For the word "agent", state the number of lines in the data that contain it, and nothing else.
[Data supplied — start]
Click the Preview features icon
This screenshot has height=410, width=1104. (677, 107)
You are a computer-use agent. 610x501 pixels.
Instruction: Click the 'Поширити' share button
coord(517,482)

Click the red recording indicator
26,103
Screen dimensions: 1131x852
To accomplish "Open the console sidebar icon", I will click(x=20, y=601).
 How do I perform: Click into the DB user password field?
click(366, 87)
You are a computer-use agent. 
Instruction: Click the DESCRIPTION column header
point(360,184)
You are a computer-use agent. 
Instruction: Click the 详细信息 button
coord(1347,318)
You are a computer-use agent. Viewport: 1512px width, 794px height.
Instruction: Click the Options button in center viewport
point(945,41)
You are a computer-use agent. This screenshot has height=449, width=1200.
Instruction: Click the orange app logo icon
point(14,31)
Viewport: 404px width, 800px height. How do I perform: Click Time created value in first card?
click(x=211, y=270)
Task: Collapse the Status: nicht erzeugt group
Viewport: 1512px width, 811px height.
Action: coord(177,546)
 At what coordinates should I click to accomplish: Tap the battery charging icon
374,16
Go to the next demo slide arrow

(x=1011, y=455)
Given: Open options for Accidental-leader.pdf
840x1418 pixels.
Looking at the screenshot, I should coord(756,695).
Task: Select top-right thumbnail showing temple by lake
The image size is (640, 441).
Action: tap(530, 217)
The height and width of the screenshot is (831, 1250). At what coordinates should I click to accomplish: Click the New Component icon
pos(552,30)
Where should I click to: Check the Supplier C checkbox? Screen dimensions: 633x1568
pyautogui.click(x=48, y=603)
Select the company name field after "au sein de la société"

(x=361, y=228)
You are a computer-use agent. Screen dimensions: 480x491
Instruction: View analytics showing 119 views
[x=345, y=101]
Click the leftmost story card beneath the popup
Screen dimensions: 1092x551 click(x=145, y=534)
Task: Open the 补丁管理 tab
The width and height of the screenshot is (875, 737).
[Data supplied — finish]
Task answer: 6